Agree. It has to increase what we can do. And the only way that happens is if PEM is triggered by fewer activities and/or for a shorter length of time and it doesn't turn into deterioration.

A treatment would also help prove once and for all the ME/CFS isn’t biopsychosocial/psychosomatic, making it a lot easier to live with it.
Yeah, I wish that didn't matter, but it does, because it would/should make so much difference to how we are treated.
 
Agree. It has to increase what we can do. And the only way that happens is if PEM is triggered by fewer activities and/or for a shorter length of time and it doesn't turn into deterioration.
I think treatments that only target certain facets (and I'm not talking about "eat salt" type of stuff) would also already be a great advancement, for example if a treatment got rid of cognitive dysfunction (am I'm not quite sure that all type of cognitive dysfunction is always supposed to be related to triggering PEM).
 
The main thing on this topic from a science point of view is that ME/CFS can vary quite a bit over the course of a study combined with the general bias the standard measurement error that they perceive as the minimal detectable improvement isn't actually correct/validated in ME/CFS. Where in depression a +2 out of 36 might be considered enough it would be within the variance of ME/CFS especially on something like a fatigure scale that includes quite a lot depression questions. This is part of the problem with significance at the moment is no one has measured the baseline for these questionaires when doing no treatment, which is kind of maddening. But then rather than that I wished they just used Funcap and objective measures like steps.

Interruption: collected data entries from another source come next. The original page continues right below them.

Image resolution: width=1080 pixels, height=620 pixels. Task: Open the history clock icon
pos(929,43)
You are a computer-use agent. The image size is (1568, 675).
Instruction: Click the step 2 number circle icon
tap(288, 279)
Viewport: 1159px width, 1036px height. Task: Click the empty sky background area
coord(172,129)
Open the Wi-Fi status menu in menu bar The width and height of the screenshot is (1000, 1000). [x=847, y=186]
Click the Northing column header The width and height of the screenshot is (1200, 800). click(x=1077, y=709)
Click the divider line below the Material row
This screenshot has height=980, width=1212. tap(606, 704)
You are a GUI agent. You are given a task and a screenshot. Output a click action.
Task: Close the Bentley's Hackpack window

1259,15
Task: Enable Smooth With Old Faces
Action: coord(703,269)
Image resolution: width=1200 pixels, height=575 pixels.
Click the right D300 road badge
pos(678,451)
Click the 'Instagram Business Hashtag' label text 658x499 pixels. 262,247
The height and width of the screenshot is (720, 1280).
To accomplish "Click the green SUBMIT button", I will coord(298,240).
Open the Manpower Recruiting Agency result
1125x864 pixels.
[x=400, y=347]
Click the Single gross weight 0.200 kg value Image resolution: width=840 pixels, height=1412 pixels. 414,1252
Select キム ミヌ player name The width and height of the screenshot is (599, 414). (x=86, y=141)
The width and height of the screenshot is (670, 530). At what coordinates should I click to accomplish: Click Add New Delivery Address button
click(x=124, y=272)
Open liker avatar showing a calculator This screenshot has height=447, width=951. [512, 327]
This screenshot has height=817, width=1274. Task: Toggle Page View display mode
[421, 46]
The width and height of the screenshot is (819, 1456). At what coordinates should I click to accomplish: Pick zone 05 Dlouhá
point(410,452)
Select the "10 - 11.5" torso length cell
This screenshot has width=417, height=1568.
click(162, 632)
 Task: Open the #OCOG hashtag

I think personally about 0.5 on funcap or about 10% on bell is about the minimum you can be sure comes from the treatment intervention. Any improvement is welcomed although to really change my life its got to be a full step up in severity, about +1 funcap or 20% bell. but I think the heart of the problem is what is actually a real improvement from treatment and not just positivity bias or factors of the questionaire.
 
Yes having been undiagnosed mild severity for several years I realise it is very far from normal. but I’d like to think having the experience of being moderate severity and the knowledge of the last 11 years would put me in a place to do a lot better at coping with mild severity than my previous experience of that. Reduced pain and less skewed sleeping patterns would make a big difference to my capacity to do physical and cognitive activity and consequently increase my quality of life.